Thus it is not known whether global regulation of this step exists, or whether
such regulation might be genetically dissectible.
A similar question can be formulated for the pancreas and liver. These
anlage bud from the primitive gut tube, expressing both endoderm-specific and,
progressively, organ-specific genes. The pancreatic anlage expresses Pdx1,
then matures through cell fate decisions that lead to islet cells and exocrine
cells (Edlund, 1999). The
exocrine pancreas then grows and differentiates under the influence of factors
produced by the adjacent mesenchyme
(Wessells and Cohen, 1967
).
The logic of pancreas development has become clearer in recent years, as
genetic and embryologic studies have related specific signaling pathways to
discrete steps of the developmental sequence
(Kim and Hebrok, 2001
). The
liver is distinguished by expression of organ-specific genes even before the
anlage becomes morphologically detectable, but its subsequent outgrowth is
also controlled by interactions with surrounding tissues
(Zaret, 2000
).
Classic genetic studies of development have proven their utility in creating a molecular underpinning for the metazoan body plan, but the model organisms exploited to create that framework, Drosophila and C. elegans, lack many of the organs found in vertebrates.
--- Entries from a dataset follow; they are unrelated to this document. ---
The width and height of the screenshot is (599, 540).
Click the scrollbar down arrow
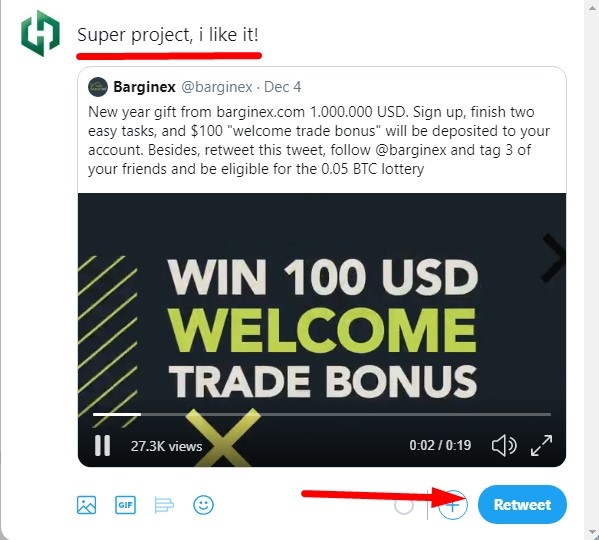coord(593,532)
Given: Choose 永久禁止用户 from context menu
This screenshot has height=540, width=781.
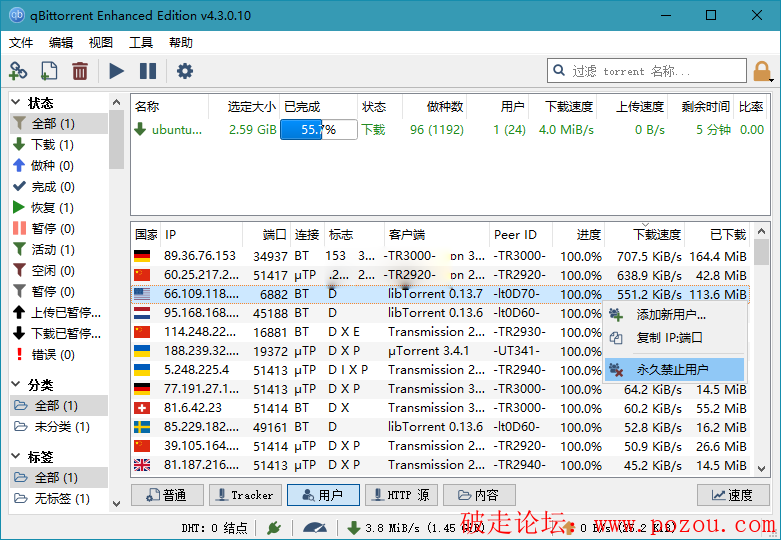Looking at the screenshot, I should click(672, 370).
Taking our cue from this powerful approach, we sought to discover whether there are genes that, when mutated, would freeze the developing vertebrate digestive tract in an undifferentiated state. We therefore conducted a genetic screen in zebrafish. Here, we describe the positional cloning and characterization of npo (nil per os, Latin for `nothing by mouth'). We show that npo encodes a conserved RNA recognition motif protein that is dynamically expressed in the embryonic digestive tract, the requirement for which defines a novel control point during organogenesis.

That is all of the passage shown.